キャー、君は何を言うんだと言いながら、ヒカル先生がグーパンする→入部がうやむやになる。完璧だ。グーパンで済むなら甘んじて受けよう。

「Fカップだ。いいオカズができたな」

 ヒカル先生は文吾の予想の斜め上を行く返答をする。ヒカル先生には下ネタに耐性がありすぎた。
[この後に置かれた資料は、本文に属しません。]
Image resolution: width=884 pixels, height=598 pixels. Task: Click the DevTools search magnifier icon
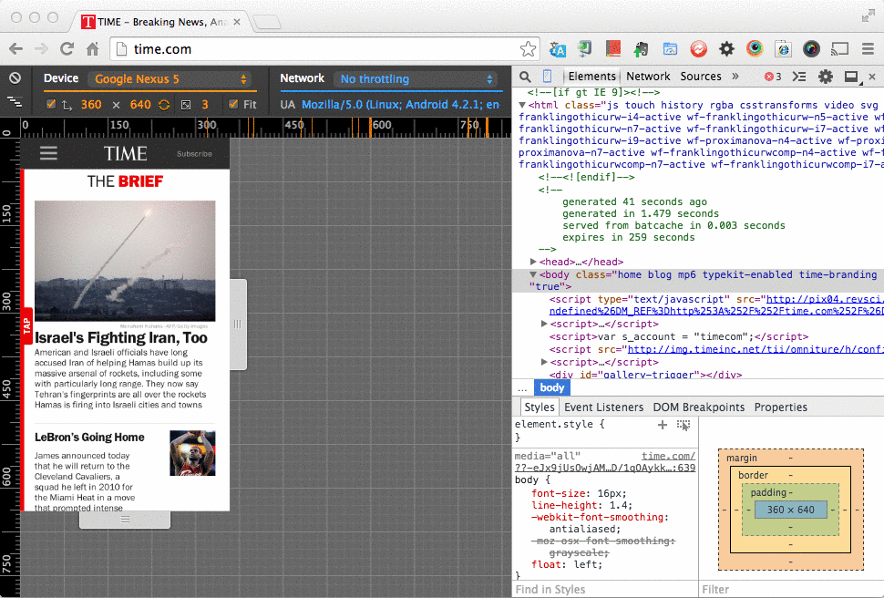(x=524, y=77)
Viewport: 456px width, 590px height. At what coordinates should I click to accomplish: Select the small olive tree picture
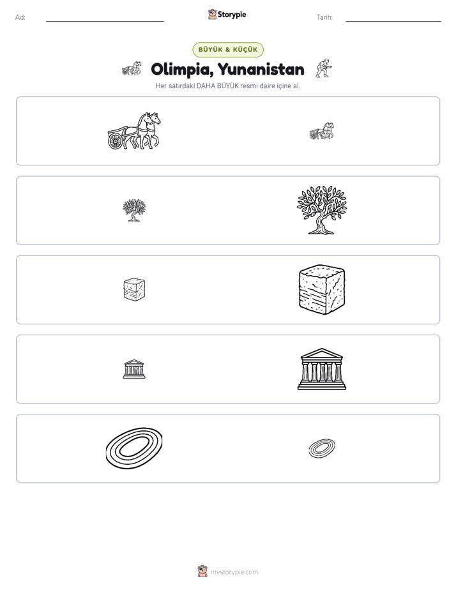pos(134,210)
ヒカル先生を諦めさせる為に言ったことなのに、逆に文吾が追いつめられていた。

「……Fカップの三十三歳独身……なんか萎えるわー」

「少し腕を貸せ」

 ヒカル先生は文吾の右腕を持ち、『ッパン!』と銃声と間違えるようなしっぺをする。

「痛ッ……音がしっぺの音じゃねぇ」

「罰が当たったのだ。三十代を馬鹿にした罪の罰が」

「リアル十代のリアルな声だよ。目を背けんな。耳を塞ぐな」

「行くぞ」

「あ、逃げた。てか、え? まだ心の準備が――」

 本当に部活に入ってしまうのか、俺は? しかも人生初の部活がボランティア部というわけのわからん善良な部活に――

 ガチャン!

文吾の言葉を聞かずにヒカル先生は勢いよくドアを開ける。

 教室の中は扉正面に窓があり、その窓に寄せて縦に合わせた二台の長机と数脚の椅子が並ぶ。右側にはホワイトボード、それを隠すように戸棚が置いてある。物自体は少ないが、面積的に手狭な広さであった。

その机を挟んで向かえ合わせにショートヘアの女子生徒とサイドテールで眼鏡をかけた女子生徒が二人座っていた。

「ヒカルちゃんだ! ってまた誰か捕まえてきたの?」

 ショートヘアの女子がパタパタとうるさく二人に寄ってきた。

「おう、今回は大物だ」

「人を鮪みたいに言うな」

 文吾とショートヘアとの目が合う。

 ショートヘアは目が大きく整った可愛い顔をしていた。髪は明るい茶色をしており、所々跳ねている。背は平均並みで、夏の面影のせいか肌は少し焼けている。服装はワイシャツ一枚で学校指定のリボンはしておらず、第二ボタンまで開けて、靴下はスニーカーソックスを履いている。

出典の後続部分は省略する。